Neural network pruning can be formulated as a combinatorial optimization problem, yet most existing approaches rely on greedy heuristics that ignore complex interactions between filters. Formal optimization methods such as Quadratic Unconstrained Binary Optimization (QUBO) provide a principled alternative but have so far underperformed due to oversimplified objective formulations based on metrics like the L1-norm. In this work, we propose a unified Hybrid QUBO framework that bridges heuristic importance estimation with global combinatorial optimization. Our formulation integrates gradient-aware sensitivity metrics - specifically first-order Taylor and second-order Fisher information - into the linear term, while utilizing data-driven activation similarity in the quadratic term. This allows the QUBO objective to jointly capture individual filter relevance and inter-filter functional redundancy. We further introduce a dynamic capacity-driven search to strictly enforce target sparsity without distorting the optimization landscape. Finally, we employ a two-stage pipeline featuring a Tensor-Train (TT) Refinement stage - a gradient-free optimizer that fine-tunes the QUBO-derived solution directly against the true evaluation metric. Experiments on the SIDD image denoising dataset demonstrate that the proposed Hybrid QUBO significantly outperforms both greedy Taylor pruning and traditional L1-based QUBO, with TT Refinement providing further consistent gains at appropriate combinatorial scales. This highlights the potential of hybrid combinatorial formulations for robust, scalable, and interpretable neural network compression.

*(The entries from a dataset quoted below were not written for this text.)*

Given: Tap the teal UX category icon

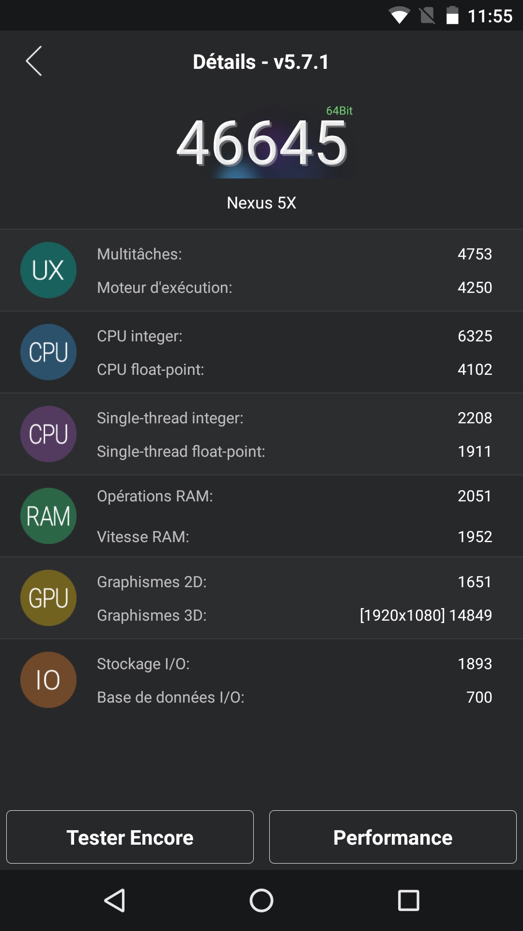Looking at the screenshot, I should 48,270.
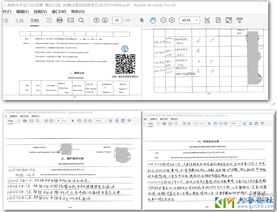Click the print icon in the page 96 window
This screenshot has width=277, height=212.
pos(25,121)
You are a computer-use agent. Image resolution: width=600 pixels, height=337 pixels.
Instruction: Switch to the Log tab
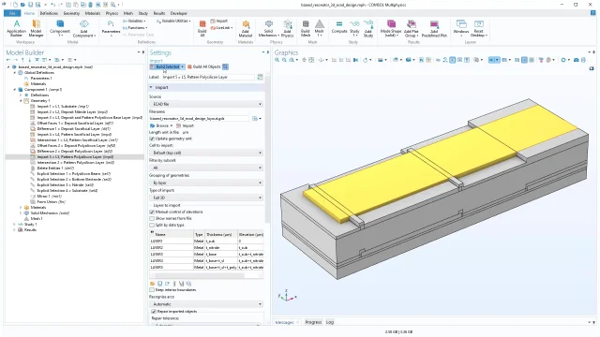(330, 322)
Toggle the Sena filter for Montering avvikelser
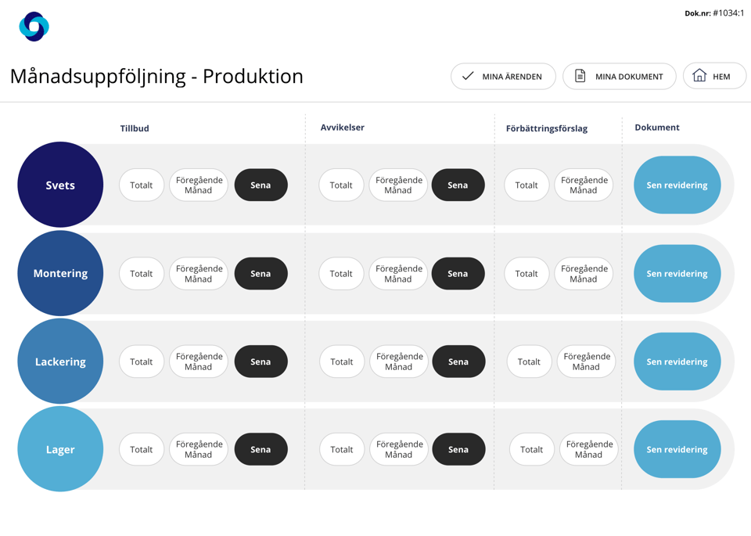The image size is (751, 536). click(x=458, y=273)
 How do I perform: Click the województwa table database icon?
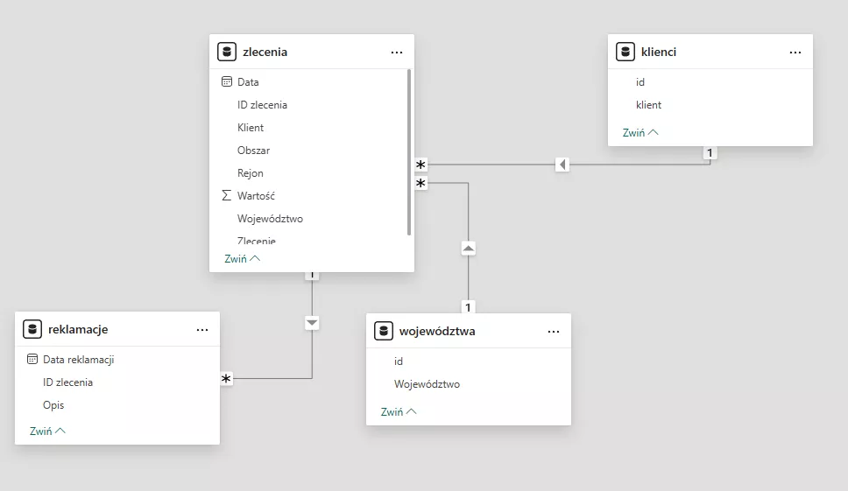383,331
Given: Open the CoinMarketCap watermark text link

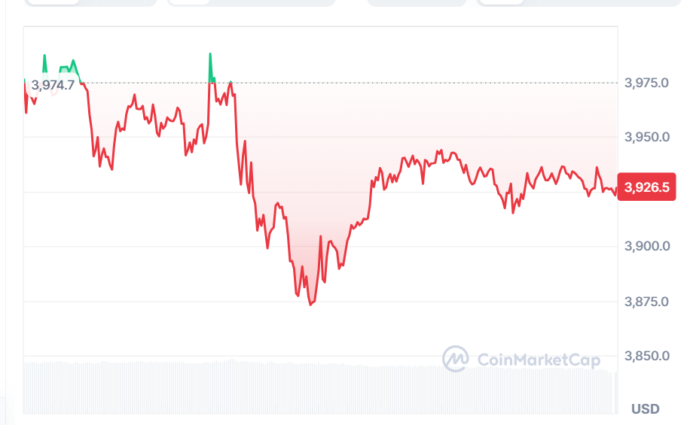Looking at the screenshot, I should (539, 360).
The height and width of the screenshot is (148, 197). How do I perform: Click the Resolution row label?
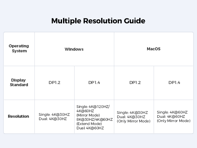(19, 116)
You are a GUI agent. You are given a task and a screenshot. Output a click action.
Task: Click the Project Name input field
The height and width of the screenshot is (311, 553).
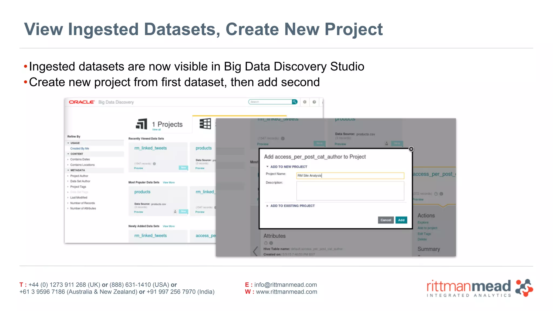point(350,176)
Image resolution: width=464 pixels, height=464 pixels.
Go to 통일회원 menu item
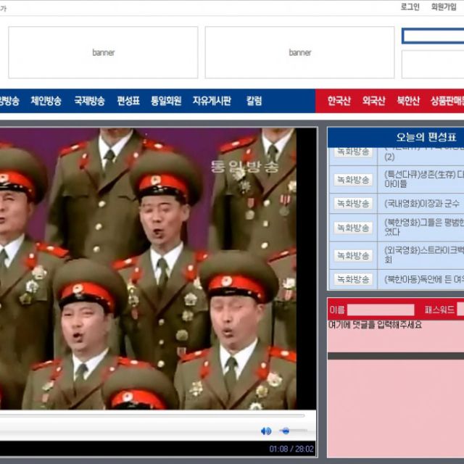click(166, 101)
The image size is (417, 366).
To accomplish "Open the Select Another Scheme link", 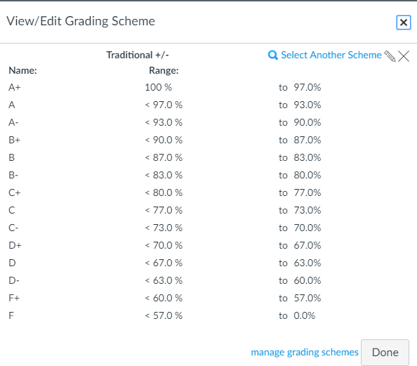I will pyautogui.click(x=331, y=55).
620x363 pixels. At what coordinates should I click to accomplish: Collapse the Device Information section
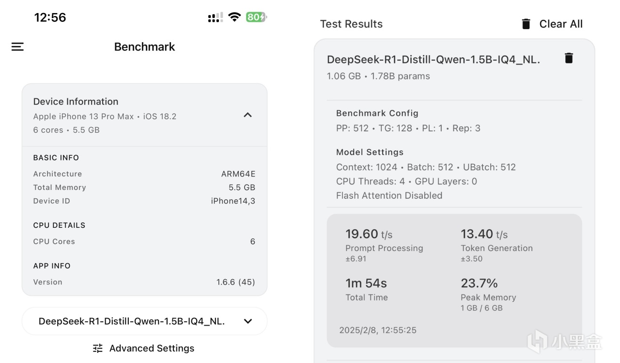pos(248,115)
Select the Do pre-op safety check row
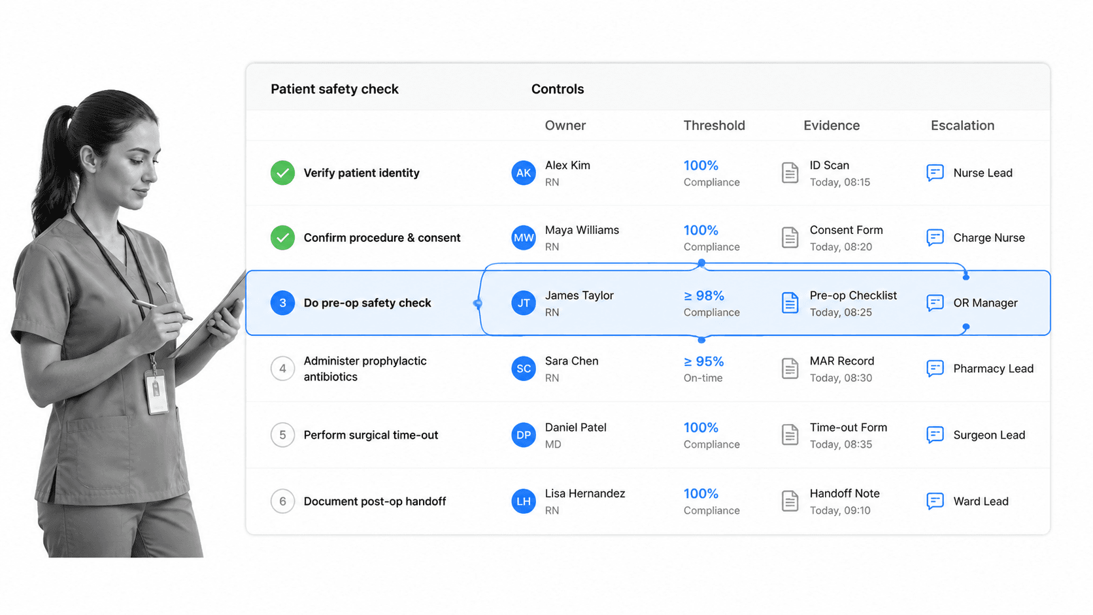1093x615 pixels. pyautogui.click(x=648, y=303)
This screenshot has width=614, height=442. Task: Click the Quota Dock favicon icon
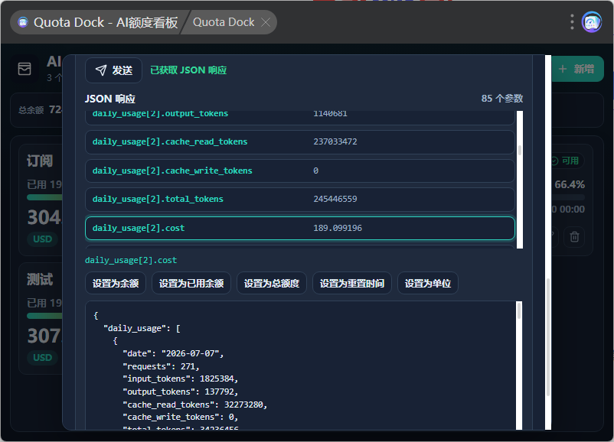[23, 22]
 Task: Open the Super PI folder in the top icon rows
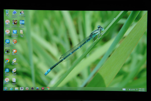pos(22,33)
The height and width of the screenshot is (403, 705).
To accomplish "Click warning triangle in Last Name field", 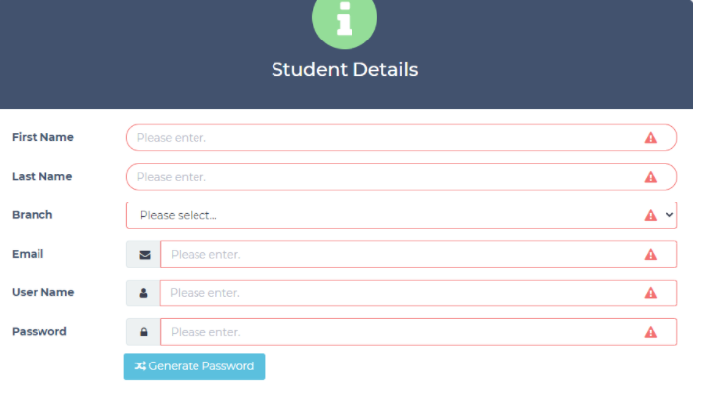I will pyautogui.click(x=650, y=177).
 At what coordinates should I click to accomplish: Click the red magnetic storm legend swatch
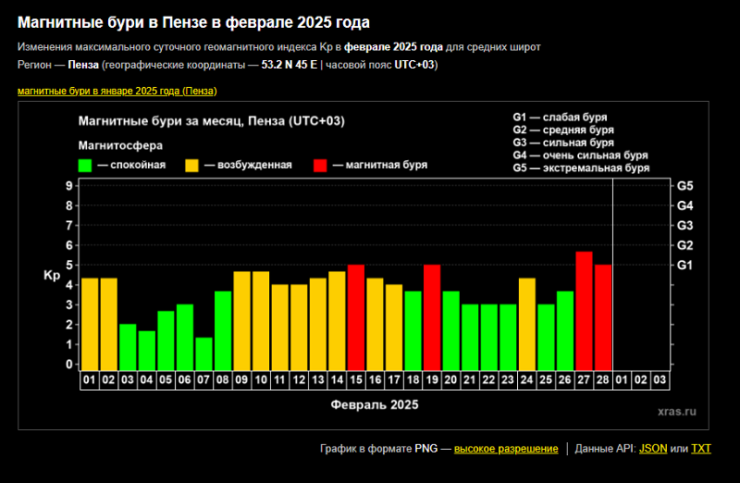[321, 165]
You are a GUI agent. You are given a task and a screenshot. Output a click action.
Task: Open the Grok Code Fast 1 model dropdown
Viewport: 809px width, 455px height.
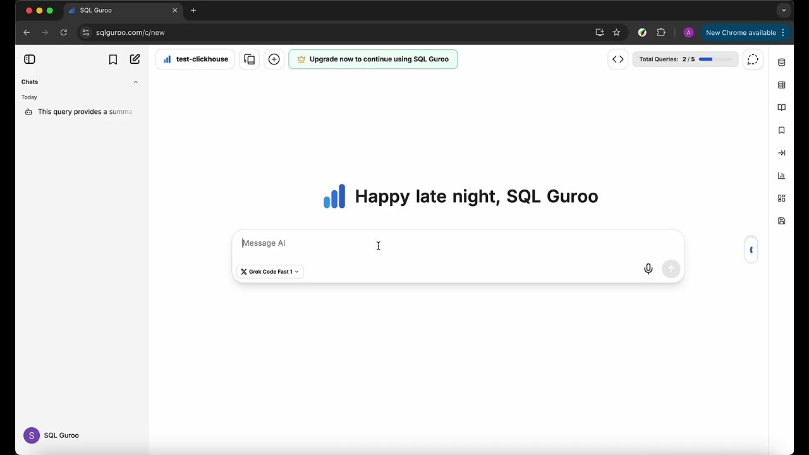270,271
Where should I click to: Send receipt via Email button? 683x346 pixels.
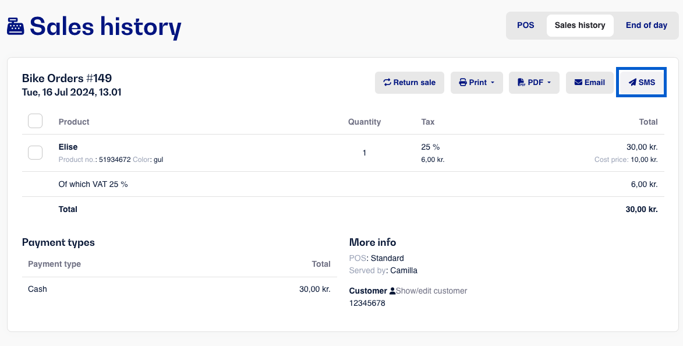pyautogui.click(x=589, y=82)
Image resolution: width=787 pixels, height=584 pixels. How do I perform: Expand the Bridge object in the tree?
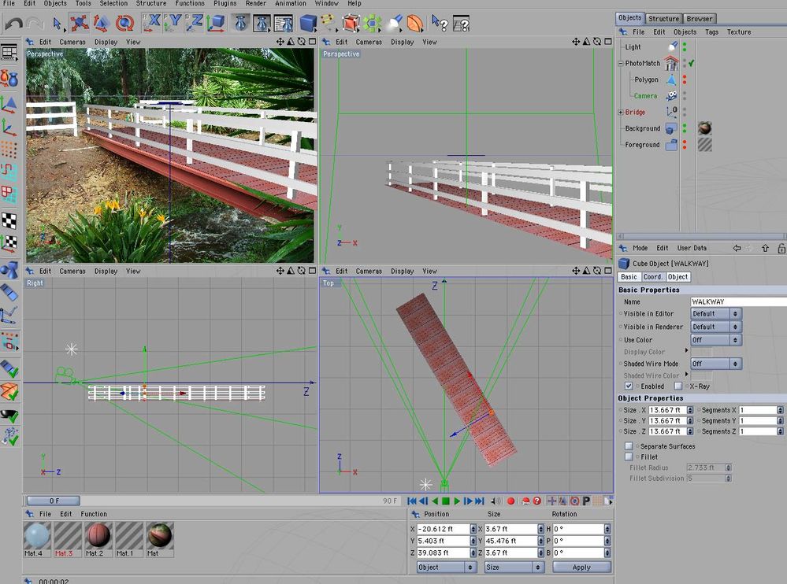[x=621, y=113]
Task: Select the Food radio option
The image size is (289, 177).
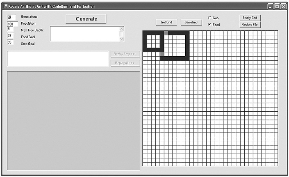Action: [x=209, y=25]
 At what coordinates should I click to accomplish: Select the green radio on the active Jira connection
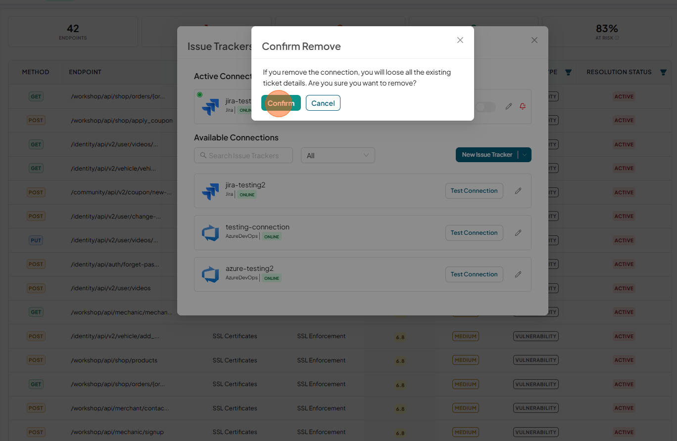(x=199, y=94)
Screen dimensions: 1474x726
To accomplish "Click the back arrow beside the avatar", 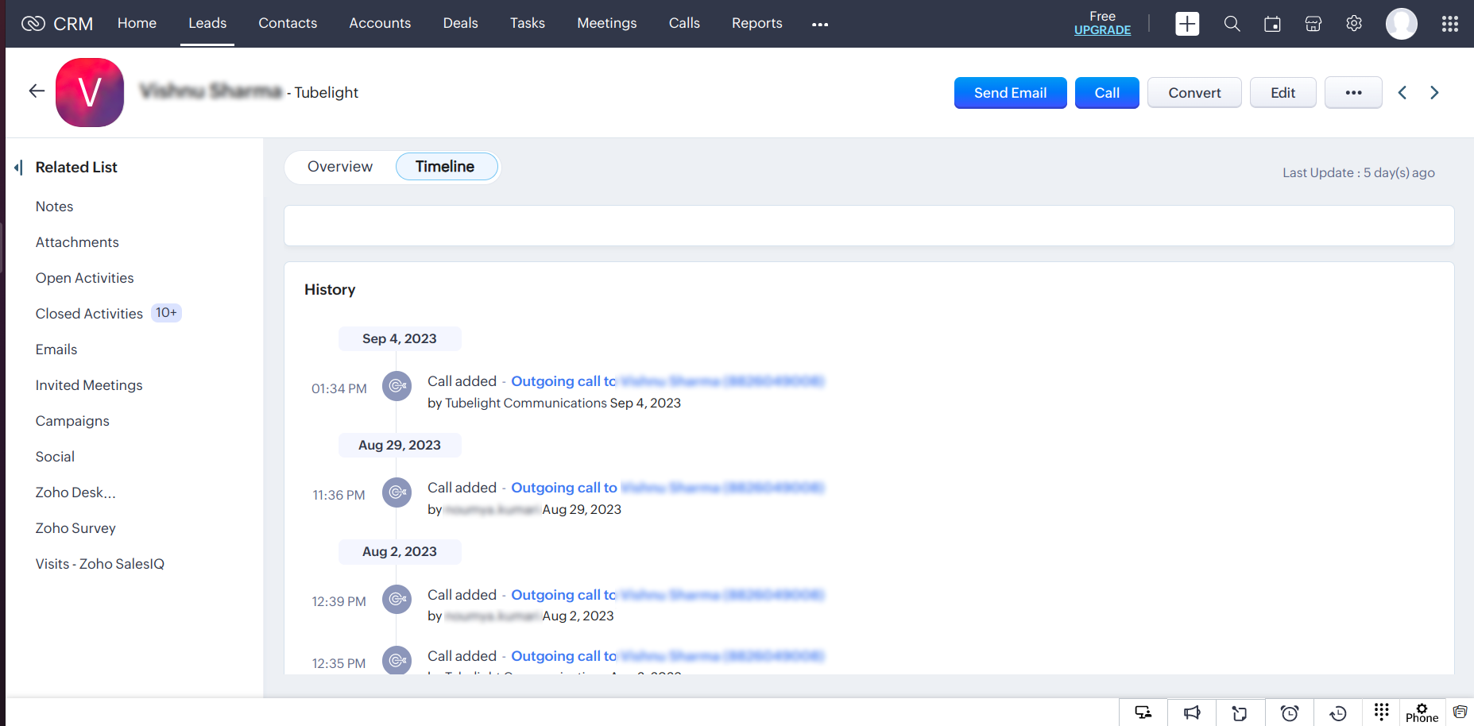I will tap(37, 91).
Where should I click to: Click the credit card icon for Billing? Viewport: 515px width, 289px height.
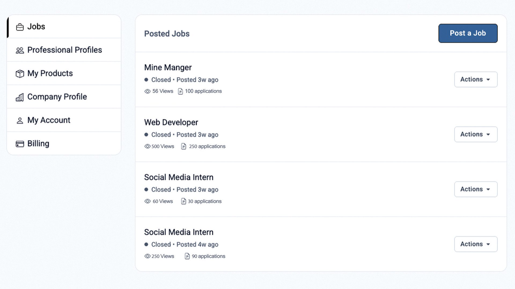(x=20, y=144)
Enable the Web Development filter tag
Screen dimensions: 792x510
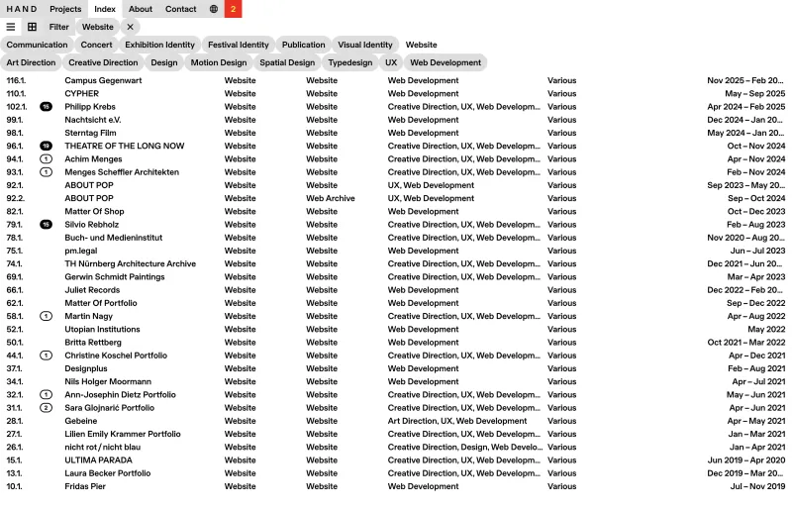click(446, 62)
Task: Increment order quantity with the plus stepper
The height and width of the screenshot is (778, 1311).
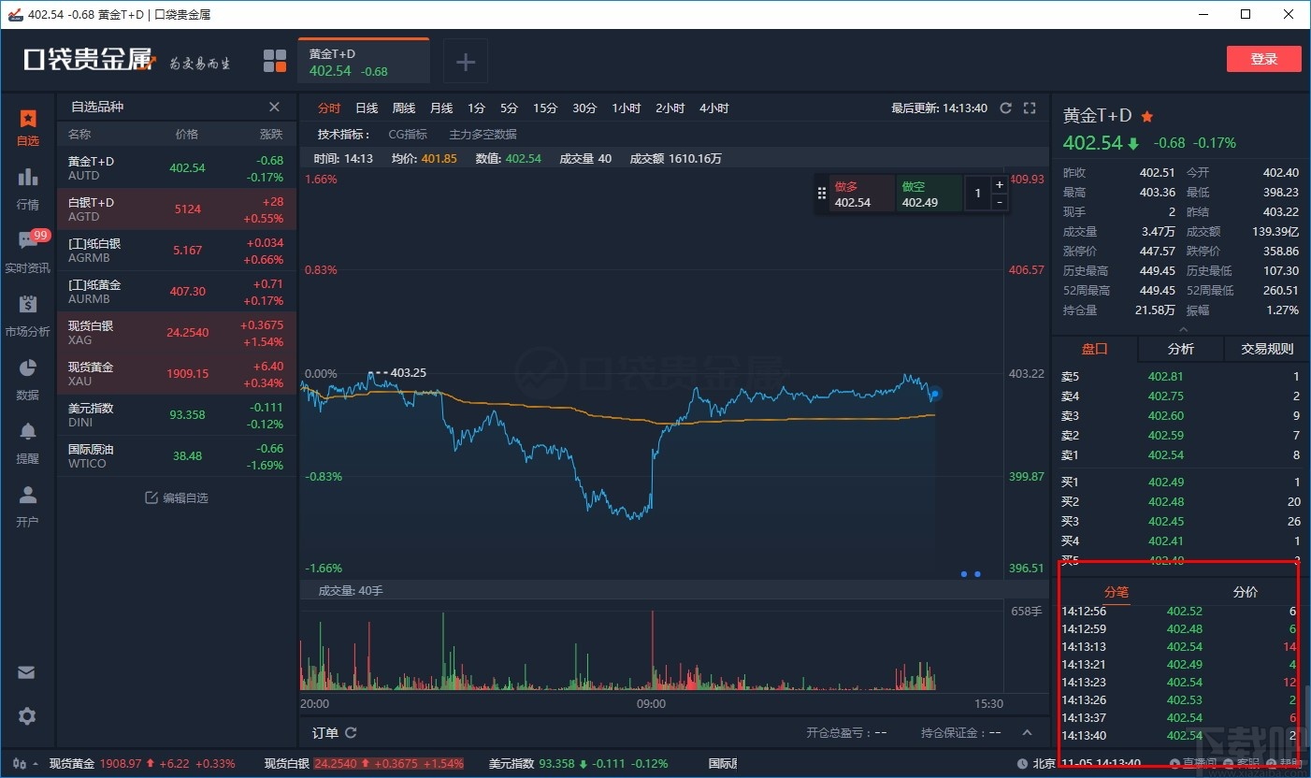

翻译：神经网络剪枝可被形式化为组合优化问题，但现有方法大多依赖忽略滤波器间复杂交互的贪婪启发式算法。二次无约束二元优化（QUBO）等正式优化方法提供了原则性替代方案，但由于采用基于L1范数等指标的过度简化目标函数，其表现迄今欠佳。本文提出统一的混合QUBO框架，将启发式重要性估计与全局组合优化相衔接。该框架在线性项中整合了梯度感知灵敏度指标（具体为一阶泰勒展开与二阶Fisher信息），同时在二次项中引入数据驱动的激活相似性，使QUBO目标能同时捕捉单个滤波器重要性与滤波器间功能冗余。我们进一步引入动态容量驱动搜索机制，在不扭曲优化景观的前提下严格实现目标稀疏度。最终采用包含张量列（TT）精炼阶段的两阶段流水线——该梯度无关优化器可直接依据真实评估指标微调QUBO求解结果。在SIDD图像去噪数据集上的实验表明，所提出的混合QUBO方法显著优于贪婪泰勒剪枝与传统L1基QUBO方法，而TT精炼方法在适当组合尺度下能提供持续增益。这彰显了混合组合公式在实现稳健、可扩展且可解释的神经网络压缩中的潜力。